2. Get smart about power
All of the processes involved in reducing, recycling and reusing materials require energy. Where this energy comes from is central to the green supply chain question — especially when greenhouse gas generation is involved. Every day it seems like there are more standards and regulations governing how companies use energy and manage emissions — all of which make it increasingly expensive for violators.
When it comes to energy use in tech, there’s no better case study than Facebook. This year, the social network giant actually shared its greenhouse gas emission data, including emissions attributed to electricity consumption. Naturally, there are a lot of eyes on Facebook — users, the government, other tech companies are all watching to see how green it’s willing to go.
With total emissions of 285,000 metric tons (the equivalent of 56,000 cars), Facebook is committed to greening its power mix. Right now, 27% of the energy it uses comes from coal while 23% is categorized as “clean and renewable.” 17% comes from natural gas, 13% is nuclear and 20% is uncategorized (purchased from utilities with an unknown source). The company has a goal to get to 25% renewable energy by 2015 — and it’s no doubt a role model for peer companies to do the same.
Switching to renewable power may sound like it will cost more than it will save, but with energy market fluctuations and dropping costs of solar and hydro energy, the companies that establish a strong base in using green energy may have a significant advantage in even the short-term.
3. Keep an eye on transport
The third area where great gains can be made is transport. Major companies move materials, product and supplies around millions of miles cumulatively every year by plane, ship, truck, etc. All of these conveyances require fuel, increase the collective carbon footprint. Right now, logistics and transport emissions account for up to 15% of a product’s lifecycle emissions.
It’s more important than ever to work with transport companies — most of which are contracted — to make sure carbon emissions comply with standards, slash fuel use (especially in this time of great fuel price volatility) and keep an eye on where customers are and how they can be most efficiently reached. The World Economic Forum found that adopting alternative fuels, like biofuels, could reduce transportation costs by as much as 30%.

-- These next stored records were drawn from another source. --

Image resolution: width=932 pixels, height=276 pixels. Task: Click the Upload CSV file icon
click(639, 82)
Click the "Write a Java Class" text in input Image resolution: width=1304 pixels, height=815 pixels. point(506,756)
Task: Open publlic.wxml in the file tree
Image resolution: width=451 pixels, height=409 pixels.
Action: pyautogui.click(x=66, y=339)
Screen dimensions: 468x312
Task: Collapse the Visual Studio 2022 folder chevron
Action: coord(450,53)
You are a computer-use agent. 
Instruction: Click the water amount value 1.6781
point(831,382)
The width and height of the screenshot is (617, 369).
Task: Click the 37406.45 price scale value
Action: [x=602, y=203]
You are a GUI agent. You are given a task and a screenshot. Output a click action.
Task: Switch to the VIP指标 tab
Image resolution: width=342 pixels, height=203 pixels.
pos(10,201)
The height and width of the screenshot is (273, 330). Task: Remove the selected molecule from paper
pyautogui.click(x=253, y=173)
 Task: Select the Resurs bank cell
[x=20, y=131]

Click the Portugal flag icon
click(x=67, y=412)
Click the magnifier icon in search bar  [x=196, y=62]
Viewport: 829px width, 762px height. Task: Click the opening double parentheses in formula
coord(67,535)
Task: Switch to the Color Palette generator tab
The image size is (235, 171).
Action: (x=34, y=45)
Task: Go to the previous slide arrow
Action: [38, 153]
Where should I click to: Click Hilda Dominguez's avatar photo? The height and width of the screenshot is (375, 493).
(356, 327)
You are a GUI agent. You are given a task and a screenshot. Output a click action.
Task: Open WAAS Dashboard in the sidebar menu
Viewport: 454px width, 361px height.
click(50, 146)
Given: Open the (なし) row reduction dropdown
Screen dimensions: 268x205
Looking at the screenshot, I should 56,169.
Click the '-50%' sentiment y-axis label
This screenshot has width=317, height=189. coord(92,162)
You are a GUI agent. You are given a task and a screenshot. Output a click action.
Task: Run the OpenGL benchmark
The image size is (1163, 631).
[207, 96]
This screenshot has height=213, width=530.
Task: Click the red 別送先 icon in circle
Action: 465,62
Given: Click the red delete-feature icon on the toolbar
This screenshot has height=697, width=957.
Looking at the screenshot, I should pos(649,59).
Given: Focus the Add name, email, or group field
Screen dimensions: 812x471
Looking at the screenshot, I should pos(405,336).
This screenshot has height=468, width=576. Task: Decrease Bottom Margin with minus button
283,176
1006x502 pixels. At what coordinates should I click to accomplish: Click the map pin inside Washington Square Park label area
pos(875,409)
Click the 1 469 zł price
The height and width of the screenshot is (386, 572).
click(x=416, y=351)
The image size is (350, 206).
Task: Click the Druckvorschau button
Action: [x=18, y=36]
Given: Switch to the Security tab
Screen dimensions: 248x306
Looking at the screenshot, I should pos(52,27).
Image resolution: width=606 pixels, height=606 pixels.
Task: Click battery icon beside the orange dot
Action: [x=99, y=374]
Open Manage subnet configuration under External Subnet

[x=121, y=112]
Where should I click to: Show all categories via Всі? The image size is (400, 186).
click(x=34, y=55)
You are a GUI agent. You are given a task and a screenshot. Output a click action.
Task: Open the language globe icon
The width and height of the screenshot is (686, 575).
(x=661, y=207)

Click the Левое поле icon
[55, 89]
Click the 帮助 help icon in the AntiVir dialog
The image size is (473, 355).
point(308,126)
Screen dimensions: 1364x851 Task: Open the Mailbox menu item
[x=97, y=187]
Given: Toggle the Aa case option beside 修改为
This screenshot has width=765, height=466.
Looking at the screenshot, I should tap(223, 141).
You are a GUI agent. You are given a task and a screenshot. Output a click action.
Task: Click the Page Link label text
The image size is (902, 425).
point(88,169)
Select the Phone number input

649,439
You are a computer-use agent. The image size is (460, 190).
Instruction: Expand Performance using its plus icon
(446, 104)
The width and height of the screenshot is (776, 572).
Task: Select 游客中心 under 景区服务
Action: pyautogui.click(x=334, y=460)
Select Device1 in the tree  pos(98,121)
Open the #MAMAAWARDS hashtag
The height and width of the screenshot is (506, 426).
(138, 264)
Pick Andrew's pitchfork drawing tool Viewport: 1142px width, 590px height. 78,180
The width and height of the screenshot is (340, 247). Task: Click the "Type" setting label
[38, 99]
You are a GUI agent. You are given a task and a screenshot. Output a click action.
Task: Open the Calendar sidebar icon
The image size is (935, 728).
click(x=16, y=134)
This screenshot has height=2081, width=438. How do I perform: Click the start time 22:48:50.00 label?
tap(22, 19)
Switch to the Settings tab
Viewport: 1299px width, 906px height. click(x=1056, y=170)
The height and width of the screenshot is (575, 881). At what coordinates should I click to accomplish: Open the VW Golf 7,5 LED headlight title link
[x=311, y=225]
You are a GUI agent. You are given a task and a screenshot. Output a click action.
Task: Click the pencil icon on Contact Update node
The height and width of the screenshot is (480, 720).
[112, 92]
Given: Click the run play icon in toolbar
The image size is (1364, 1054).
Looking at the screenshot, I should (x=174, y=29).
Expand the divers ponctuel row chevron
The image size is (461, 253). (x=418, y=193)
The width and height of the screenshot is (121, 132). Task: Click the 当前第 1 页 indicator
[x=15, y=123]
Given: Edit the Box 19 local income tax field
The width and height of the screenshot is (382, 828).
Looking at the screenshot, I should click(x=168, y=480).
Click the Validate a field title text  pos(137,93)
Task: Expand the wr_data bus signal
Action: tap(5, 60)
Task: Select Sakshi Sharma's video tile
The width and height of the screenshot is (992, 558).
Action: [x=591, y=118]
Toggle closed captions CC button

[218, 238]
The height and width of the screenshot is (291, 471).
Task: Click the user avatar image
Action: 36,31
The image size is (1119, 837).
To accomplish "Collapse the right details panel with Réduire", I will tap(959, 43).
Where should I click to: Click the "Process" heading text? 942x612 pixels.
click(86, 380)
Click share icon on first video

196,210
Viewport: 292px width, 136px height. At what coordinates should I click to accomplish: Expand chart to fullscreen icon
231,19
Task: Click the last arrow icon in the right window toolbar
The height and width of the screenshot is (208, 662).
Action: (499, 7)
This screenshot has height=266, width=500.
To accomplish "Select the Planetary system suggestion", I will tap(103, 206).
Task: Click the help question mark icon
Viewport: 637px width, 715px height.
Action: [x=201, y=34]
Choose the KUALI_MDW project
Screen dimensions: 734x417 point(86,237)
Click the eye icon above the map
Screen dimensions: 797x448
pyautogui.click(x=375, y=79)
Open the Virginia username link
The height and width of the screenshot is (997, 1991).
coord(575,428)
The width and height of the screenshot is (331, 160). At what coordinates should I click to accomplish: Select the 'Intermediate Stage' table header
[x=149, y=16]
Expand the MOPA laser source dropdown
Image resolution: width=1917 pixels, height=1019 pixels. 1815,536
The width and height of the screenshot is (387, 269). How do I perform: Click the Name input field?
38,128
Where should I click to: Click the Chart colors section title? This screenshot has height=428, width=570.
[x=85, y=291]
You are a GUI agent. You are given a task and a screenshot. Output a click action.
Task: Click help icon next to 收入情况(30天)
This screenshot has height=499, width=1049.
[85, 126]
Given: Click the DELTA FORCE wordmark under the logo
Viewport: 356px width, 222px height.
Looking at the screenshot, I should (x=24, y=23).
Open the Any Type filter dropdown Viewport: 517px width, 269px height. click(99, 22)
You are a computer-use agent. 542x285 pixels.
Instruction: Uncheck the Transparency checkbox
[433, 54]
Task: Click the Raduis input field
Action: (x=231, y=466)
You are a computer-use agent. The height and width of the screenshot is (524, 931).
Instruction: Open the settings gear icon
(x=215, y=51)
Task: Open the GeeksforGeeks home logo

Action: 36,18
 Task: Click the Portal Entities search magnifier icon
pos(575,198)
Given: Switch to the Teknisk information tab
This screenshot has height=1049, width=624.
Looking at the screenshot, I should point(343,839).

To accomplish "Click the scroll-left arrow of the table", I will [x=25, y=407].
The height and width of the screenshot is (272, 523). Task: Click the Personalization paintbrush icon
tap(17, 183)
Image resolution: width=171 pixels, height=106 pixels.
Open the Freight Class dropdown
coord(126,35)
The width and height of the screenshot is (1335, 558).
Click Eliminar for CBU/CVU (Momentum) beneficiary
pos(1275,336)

To remain competitive, transport providers are adopting fuel-efficient vehicles and technologies. And the companies themselves need to start streamlining how they ship things — not only by eliminating packaging, but by identifying easier ways to move products where they need to go. Before now, many retail and tech companies weren’t paying attention to sourcing from efficient production locations or keeping track of the shortest distances possible to cover. Oftentimes freight transports are only 50% full. Fixing these issues not only saves time and costly energy, but also delivers a better customer experience.
Slashing carbon emissions isn’t just a matter of cutting costs, it’s also important to generating profits. A World Economic Forum survey showed that 85% of consumers said they were extremely or somewhat concerned about climate change, and 81% believe that it will directly impact their lives. With consumers making their decisions based on the green quotient, very public-facing brands can’t afford to ignore these demands.
And with information more publicly available than it has been in the past on the internet and in the form of consumer reports that highlight sustainability, making sure supply chains are green all the way through is mission critical.